| Énoncé |
Dans le texte ci-dessous sur les cuves construites près des maisons, expliquez pourquoi l'insistance porte sur la nécessité de « tenir compte de l'avis des citoyens ».

Comment ce triumvirat « État – collectivités locales – industriels » a-t-il pu laisser construire des cuves à proximité des maisons d’habitation, sans prendre en compte les risques inhérents à la nature des matériaux contenus dans ces cuves ? Il est  incompréhensible que des gens élus démocratiquement, que ce soit au niveau local ou plus, n’informent pas la population quand des décisions d’extension de sites ou de délivrance de permis de construire à des industries à risques sont actées. Cela crée du ressentiment de la part des citoyens à l’égard des élus et du préfet, ce qui est très dommageable pour la démocratie. Il faut que les pouvoirs existant apprennent à informer et également à tenir compte de l’avis du peuple, autant que des industriels. J’insiste sur le « tenir compte de l’avis des citoyens » parce que les instances de concertation et de décision qui existent sont bien souvent composées de telle sorte que cet avis n’a que très peu de poids… On désencombrerait significativement les tribunaux administratifs si la démocratie fonctionnait mieux dans notre pays.

Est-ce que la mobilisation, au sein de votre association, éveille les consciences ?

| Entrées fournies |

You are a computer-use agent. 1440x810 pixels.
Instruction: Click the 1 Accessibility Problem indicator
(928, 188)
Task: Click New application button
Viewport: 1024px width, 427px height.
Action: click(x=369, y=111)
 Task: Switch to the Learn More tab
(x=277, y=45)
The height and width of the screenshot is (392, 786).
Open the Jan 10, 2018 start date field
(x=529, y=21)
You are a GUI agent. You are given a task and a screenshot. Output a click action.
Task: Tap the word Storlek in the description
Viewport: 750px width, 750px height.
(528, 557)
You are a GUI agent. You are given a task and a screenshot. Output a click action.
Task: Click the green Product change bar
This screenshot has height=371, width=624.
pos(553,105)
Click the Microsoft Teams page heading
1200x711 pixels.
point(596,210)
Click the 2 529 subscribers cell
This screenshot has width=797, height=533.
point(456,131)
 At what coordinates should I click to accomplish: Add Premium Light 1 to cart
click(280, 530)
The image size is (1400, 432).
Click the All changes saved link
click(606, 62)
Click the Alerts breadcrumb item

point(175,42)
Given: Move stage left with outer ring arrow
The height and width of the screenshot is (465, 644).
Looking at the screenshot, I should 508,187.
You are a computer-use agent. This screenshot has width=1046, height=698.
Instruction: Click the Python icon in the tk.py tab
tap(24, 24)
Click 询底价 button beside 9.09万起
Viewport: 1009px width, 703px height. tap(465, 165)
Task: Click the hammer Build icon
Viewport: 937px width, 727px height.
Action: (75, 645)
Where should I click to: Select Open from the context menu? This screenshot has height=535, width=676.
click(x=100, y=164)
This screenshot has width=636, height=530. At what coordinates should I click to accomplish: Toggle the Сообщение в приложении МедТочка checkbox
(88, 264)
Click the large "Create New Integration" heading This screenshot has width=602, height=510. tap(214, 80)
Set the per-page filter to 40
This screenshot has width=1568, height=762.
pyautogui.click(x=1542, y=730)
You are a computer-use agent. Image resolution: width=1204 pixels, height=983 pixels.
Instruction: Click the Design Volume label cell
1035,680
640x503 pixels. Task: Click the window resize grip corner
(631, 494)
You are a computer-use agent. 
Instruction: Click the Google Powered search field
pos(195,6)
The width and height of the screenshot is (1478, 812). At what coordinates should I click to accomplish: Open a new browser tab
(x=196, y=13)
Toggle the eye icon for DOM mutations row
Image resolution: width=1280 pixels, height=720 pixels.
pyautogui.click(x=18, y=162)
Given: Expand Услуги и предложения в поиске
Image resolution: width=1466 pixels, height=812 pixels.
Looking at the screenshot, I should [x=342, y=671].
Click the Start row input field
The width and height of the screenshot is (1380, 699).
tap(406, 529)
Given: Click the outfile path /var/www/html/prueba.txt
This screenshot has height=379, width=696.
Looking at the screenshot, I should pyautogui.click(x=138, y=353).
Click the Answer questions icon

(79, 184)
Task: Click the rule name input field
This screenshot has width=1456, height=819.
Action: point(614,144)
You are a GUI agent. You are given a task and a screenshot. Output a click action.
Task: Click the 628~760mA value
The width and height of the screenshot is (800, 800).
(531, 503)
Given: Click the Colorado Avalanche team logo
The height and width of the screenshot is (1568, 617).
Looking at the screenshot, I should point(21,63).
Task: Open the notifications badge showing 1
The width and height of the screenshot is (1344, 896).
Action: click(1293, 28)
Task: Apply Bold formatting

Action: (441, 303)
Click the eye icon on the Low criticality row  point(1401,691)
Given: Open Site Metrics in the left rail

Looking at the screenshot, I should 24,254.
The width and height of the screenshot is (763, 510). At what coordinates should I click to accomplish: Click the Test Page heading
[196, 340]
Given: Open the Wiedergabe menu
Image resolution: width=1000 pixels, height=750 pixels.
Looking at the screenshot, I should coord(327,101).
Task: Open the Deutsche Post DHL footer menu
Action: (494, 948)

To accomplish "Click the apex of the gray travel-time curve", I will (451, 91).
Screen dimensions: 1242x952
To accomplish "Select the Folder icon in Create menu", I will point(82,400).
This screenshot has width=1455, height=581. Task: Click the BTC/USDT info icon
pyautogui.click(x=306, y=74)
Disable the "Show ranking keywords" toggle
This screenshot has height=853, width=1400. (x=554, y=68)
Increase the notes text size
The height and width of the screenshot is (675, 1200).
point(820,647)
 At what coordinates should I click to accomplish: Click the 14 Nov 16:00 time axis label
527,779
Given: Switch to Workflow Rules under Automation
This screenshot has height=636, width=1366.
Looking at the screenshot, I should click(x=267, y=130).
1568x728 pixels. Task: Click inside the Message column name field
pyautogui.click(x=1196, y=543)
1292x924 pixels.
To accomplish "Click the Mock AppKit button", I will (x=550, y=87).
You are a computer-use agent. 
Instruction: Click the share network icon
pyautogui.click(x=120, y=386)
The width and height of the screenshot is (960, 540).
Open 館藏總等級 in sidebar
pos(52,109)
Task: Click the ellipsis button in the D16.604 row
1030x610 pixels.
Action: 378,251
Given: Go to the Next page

| Résultat |
Les instances de concertation et de décision qui existent sont bien souvent composées de telle sorte que l'avis des citoyens n'y a que très peu de poids.